Segundo a página sobre segurança, de onde teve de ser retirado o presidente Macron?

▸ **Página**:

□ □ □ □ □ □ □

Na cidadela, esse mundo onde a
casta põe a máscara para ir de bicicleta ou de carro de serviço aos espetáculos
que louvam o regime, logo dirão que estas notícias são populistas. Estes
episódios só lhes interessam caso em algum deles se detectem sinais de
violência policial. Ou mais grave ainda indícios de que as vítimas reagiram.
Os governos, como acontece com
o francês, mandam as polícias carregar sobre os manifestantes quando se sentem diretamente
ameaçados. Recordo que esse bem-amado por conta dos euros que hão de vir, ou
seja o presidente Macron, teve de ser retirado de um teatro no meio de uma exibição de força que noutro contexto e com outros
protagonistas teria motivado uma cadeia de notícias (estão a ver os títulos com
Trump?)
Mas a salvo na sua
bolha-cidadela tudo lhes parece excessivo para garantir a segurança a quem tem
de usar os transportes públicos, vive nos bairros das periferias ou tem um
pequeno comércio e não se pode permitir o luxo de pagar um segurança (em muitos
casos, em Portugal já se acumulam seguranças e agentes policiais nos
chamados gratificados). Falar sobre a nossa segurança é um direito que deixamos
que nos retirassem. Podia ter sido doutro modo, mas preferimos o engano à
verdade e o tacticismo à coragem.

□ □ □ □ □ □ □

▸ **Lista de linhas**:
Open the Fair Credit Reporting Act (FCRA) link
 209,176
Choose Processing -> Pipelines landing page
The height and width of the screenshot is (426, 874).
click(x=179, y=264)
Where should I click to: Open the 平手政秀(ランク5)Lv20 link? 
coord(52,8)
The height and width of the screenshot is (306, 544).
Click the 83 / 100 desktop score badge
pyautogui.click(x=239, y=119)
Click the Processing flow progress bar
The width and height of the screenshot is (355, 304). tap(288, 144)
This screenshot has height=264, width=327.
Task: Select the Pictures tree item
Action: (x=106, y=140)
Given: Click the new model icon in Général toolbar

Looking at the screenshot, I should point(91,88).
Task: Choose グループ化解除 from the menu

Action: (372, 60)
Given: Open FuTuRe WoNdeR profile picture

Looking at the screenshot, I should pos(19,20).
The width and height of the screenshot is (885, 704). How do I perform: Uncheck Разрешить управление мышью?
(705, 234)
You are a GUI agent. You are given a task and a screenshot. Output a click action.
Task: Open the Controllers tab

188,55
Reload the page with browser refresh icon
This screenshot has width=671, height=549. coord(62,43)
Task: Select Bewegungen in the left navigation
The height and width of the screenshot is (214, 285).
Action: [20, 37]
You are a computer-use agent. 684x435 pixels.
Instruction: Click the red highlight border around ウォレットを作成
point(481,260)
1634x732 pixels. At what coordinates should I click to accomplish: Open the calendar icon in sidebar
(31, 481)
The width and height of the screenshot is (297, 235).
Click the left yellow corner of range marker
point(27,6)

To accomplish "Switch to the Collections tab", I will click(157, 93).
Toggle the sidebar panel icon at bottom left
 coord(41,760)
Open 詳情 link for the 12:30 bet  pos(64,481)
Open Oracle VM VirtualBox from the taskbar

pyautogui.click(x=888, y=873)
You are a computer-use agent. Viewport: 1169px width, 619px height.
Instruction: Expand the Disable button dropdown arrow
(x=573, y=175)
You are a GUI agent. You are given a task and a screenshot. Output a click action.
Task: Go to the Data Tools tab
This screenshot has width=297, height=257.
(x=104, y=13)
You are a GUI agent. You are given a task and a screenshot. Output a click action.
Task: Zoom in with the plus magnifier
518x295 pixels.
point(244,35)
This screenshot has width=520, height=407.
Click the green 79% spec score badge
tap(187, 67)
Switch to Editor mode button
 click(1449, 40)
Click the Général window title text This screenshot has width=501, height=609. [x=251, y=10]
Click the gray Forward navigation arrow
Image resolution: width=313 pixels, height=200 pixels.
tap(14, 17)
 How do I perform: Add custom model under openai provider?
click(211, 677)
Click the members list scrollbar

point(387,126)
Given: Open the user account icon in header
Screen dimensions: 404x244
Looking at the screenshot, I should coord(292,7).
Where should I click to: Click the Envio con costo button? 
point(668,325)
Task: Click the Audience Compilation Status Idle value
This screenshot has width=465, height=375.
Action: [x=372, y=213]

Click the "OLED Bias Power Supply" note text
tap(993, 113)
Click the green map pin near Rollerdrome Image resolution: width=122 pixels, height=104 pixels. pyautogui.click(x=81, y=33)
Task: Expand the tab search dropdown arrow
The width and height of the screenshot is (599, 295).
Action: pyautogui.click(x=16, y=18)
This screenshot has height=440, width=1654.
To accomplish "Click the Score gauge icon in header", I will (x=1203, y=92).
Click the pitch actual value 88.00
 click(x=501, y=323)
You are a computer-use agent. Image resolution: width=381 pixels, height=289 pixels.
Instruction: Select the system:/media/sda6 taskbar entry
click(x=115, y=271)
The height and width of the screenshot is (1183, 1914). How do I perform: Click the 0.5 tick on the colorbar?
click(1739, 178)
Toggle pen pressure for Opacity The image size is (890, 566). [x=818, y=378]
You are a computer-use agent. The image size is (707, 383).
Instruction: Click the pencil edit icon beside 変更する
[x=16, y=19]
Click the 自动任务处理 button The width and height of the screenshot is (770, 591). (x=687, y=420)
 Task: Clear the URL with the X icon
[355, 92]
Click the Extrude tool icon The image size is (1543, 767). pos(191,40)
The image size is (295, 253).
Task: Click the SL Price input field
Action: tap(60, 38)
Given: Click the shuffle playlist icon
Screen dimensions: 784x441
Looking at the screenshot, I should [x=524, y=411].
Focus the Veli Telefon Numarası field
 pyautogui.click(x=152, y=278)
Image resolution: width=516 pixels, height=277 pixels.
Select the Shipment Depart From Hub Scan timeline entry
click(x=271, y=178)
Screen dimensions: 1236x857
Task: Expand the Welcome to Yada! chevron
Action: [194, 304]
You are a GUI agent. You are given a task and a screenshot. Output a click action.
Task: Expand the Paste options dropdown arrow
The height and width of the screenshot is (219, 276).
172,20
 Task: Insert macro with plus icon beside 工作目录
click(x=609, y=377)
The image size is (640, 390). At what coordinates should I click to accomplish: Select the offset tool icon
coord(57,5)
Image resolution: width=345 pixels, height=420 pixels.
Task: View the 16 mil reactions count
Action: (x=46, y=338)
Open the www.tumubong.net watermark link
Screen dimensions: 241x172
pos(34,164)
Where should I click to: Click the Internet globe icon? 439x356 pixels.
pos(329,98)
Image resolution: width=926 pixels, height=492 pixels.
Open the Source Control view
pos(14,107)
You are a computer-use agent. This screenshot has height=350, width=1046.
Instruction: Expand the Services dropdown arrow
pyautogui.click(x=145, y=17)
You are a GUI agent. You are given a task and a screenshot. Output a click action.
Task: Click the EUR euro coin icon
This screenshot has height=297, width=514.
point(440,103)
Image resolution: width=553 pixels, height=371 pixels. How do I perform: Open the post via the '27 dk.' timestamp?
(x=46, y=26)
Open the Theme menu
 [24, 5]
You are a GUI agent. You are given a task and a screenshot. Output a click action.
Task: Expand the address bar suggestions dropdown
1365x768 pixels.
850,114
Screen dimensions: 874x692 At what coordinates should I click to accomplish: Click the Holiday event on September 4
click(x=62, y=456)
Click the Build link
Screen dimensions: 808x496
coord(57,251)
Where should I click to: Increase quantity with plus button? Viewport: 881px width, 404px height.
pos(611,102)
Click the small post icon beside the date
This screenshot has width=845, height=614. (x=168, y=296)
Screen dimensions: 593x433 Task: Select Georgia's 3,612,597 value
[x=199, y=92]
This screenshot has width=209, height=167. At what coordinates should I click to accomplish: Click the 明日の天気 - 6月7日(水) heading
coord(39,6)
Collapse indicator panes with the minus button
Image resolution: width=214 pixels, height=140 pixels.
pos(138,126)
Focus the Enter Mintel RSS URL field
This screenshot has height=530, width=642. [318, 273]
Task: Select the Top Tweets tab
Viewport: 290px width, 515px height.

□ □ □ □ □ □ □

▸ **Resultado da tarefa**: De um teatro, no meio de uma exibição de força.